──────── Selected passage

In all this thinking and reading about Ronell I couldn’t help but wonder about her intellectual work. I realize that that’s not directly at issue. What’s at issue is her behavior toward a graduate student, Nimrod Reitman. But her thought is certainly a major component of the shadow cast by those events. She is identified with French Theory, the thinking of Derrida in particular; she studied with him and translated some of his works. Many, likely most, of the luminaries who signed the infamous letter supporting her are students and purveyors of one or another strain of Theory. At least some of the outrage following on her treatment of Reitman is directed at Theory rather than her behavior.
Just how good is she? I’d only just barely heard of her before the Reitman case, but that’s neither here nor there. Though I have some knowledge of, even some training in, French Theory, that’s long ago, the mid-60s into the early 70s. My own thinking has been quite different, though I did spend a fair amount of time working through Bruno Latour and Tim Morton in recent years. I’ve thus got a bit of a feel for these ways of thinking and writing.

────────────────

# Exercise instructions
1. Please repeat word for word the portion of the passage about Ronell that begins at the words "Just how good" and stops after "thinking and writing.".
2. Carry the passage about Ronell forward with the paragraphs that would follow its last sentence.

──────── Material provided

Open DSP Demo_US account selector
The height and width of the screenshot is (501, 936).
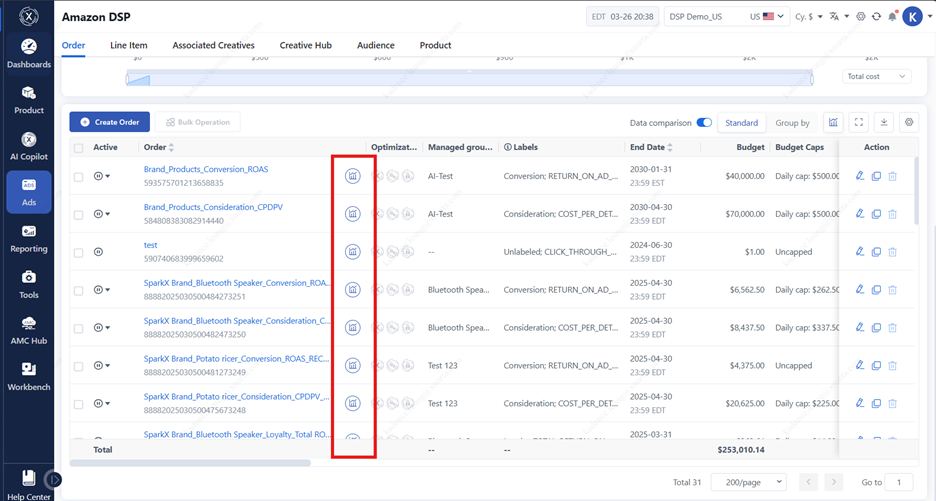tap(725, 17)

────────────────

# Responses for each task
1.
Just how good is she? I’d only just barely heard of her before the Reitman case, but that’s neither here nor there. Though I have some knowledge of, even some training in, French Theory, that’s long ago, the mid-60s into the early 70s. My own thinking has been quite different, though I did spend a fair amount of time working through Bruno Latour and Tim Morton in recent years. I’ve thus got a bit of a feel for these ways of thinking and writing.

2.
And I wanted to see for myself, something at least. I had no intention of reading a whole book, much less a half dozen books, but if there were something short and compact I could read, that would be good. So, I sought and I found.
As you may know, PMLA (Publications of the Modern Language Association) is the oldest academic literary journal in the United States. It is published by the Modern Language Association (MLA), the largest professional society for literary scholars. In 2005 it had a series of short pieces on the work of Derrida. I looked a several of them: Jonathan Culler, because I’ve read his Structuralist Poetics; Geoffrey Hartman, because he was of Derrida’s generation and a colleague at Yale; J. Hillis Miller, because he was also a colleague of Derrida’s, both at Yale and Irvine, and because I studied with him in the 60s; and of course Avital Ronell, because she’s the main event.
Forum: The Legacy of Jacques Derrida, PMLA 120:2 (Mar. 2005) 464-494, https://www.jstor.org/stable/25486172
None of the pieces are long. Some are formal notes, some less formal. Ronell’s is one of the latter. It’s really too short and informal to give me anything like an appreciation for the thinking that garnered her reputation. But perhaps it would at least give me some sense of her mind, the temper and edge of her steel.
An emissary from a foreign land
I’ve inserted bracketed numbers into the following passage. My comments are keyed to those numbers.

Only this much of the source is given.